# [What you will do]
Write out, word for word, the part of the listing below that opens with the line containing "Rezepte Mit Geräuchertem Tofu (486, 248)" and closes with the line containing "rézfóliás (106, 1839)", keeping both of those lines and adding no others.

------ Data to use ------

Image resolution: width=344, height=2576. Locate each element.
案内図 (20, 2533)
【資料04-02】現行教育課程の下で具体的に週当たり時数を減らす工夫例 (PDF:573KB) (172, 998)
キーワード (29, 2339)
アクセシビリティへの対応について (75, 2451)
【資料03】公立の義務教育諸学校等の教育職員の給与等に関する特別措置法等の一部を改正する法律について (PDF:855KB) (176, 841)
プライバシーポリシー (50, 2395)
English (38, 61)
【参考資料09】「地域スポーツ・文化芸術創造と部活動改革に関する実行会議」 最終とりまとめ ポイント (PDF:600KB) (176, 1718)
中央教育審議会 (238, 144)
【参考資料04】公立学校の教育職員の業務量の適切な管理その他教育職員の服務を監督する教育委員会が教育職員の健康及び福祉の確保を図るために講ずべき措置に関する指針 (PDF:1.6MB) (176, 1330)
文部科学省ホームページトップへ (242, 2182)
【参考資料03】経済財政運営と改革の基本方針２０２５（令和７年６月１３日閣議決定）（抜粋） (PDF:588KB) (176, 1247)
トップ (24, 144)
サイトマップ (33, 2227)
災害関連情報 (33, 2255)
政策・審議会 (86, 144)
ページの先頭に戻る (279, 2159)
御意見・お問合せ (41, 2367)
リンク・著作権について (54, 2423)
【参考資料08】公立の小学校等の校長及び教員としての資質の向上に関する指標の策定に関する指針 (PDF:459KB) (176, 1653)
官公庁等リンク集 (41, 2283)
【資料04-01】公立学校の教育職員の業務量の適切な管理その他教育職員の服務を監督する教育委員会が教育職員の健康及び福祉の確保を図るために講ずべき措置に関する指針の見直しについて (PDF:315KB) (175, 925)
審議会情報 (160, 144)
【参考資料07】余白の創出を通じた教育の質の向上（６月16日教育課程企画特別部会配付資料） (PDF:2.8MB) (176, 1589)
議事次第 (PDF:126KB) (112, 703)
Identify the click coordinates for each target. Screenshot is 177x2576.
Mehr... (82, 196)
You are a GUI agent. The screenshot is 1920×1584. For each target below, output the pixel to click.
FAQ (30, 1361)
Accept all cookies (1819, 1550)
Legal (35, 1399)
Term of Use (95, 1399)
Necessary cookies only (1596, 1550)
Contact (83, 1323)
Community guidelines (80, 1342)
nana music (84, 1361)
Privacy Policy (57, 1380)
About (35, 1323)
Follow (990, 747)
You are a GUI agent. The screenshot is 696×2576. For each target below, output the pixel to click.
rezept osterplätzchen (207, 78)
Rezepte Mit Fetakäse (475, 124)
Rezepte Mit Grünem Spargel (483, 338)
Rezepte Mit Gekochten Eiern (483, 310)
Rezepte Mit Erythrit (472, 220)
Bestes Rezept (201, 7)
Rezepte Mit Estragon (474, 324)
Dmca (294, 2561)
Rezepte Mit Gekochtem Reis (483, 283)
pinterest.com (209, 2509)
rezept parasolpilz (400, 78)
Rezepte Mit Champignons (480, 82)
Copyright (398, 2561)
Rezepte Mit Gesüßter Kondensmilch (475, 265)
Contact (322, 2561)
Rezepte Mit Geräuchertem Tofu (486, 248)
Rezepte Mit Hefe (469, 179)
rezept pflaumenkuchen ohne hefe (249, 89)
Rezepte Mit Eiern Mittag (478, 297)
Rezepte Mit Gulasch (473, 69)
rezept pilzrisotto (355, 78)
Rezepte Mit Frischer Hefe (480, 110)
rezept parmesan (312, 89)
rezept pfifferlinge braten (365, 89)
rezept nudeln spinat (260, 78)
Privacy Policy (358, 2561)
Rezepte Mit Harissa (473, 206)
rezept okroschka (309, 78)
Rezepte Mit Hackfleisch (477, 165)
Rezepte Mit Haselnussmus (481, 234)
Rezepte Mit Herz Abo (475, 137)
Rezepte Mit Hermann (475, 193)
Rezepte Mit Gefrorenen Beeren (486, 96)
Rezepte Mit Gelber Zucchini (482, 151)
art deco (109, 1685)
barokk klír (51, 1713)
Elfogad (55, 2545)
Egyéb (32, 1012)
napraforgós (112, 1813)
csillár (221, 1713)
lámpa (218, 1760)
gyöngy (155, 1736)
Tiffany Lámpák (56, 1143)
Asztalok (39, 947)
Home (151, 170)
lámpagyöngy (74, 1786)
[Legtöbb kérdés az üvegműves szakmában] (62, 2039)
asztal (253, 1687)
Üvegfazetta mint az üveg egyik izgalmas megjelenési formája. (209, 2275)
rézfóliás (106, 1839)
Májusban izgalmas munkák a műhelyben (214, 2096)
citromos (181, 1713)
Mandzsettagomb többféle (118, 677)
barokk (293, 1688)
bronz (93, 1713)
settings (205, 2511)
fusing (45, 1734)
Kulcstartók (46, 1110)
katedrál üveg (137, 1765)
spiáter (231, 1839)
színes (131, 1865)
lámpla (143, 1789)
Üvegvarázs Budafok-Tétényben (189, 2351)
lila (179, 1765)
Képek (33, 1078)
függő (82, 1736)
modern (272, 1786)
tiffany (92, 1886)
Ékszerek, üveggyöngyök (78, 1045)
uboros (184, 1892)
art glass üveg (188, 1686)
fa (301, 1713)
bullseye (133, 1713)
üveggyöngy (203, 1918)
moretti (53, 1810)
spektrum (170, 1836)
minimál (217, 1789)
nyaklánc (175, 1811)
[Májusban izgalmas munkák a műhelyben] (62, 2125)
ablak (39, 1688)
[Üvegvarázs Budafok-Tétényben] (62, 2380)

------

# [Your response]
Rezepte Mit Geräuchertem Tofu (486, 248)
Rezepte Mit Hefe (469, 179)
rezept pflaumenkuchen ohne hefe (249, 89)
Rezepte Mit Eiern Mittag (478, 297)
Rezepte Mit Gulasch (473, 69)
rezept pilzrisotto (355, 78)
Rezepte Mit Frischer Hefe (480, 110)
rezept parmesan (312, 89)
rezept pfifferlinge braten (365, 89)
rezept nudeln spinat (260, 78)
Privacy Policy (358, 2561)
Rezepte Mit Harissa (473, 206)
rezept okroschka (309, 78)
Rezepte Mit Hackfleisch (477, 165)
Rezepte Mit Haselnussmus (481, 234)
Rezepte Mit Herz Abo (475, 137)
Rezepte Mit Hermann (475, 193)
Rezepte Mit Gefrorenen Beeren (486, 96)
Rezepte Mit Gelber Zucchini (482, 151)
art deco (109, 1685)
barokk klír (51, 1713)
Elfogad (55, 2545)
Egyéb (32, 1012)
napraforgós (112, 1813)
csillár (221, 1713)
lámpa (218, 1760)
gyöngy (155, 1736)
Tiffany Lámpák (56, 1143)
Asztalok (39, 947)
Home (151, 170)
lámpagyöngy (74, 1786)
[Legtöbb kérdés az üvegműves szakmában] (62, 2039)
asztal (253, 1687)
Üvegfazetta mint az üveg egyik izgalmas megjelenési formája. (209, 2275)
rézfóliás (106, 1839)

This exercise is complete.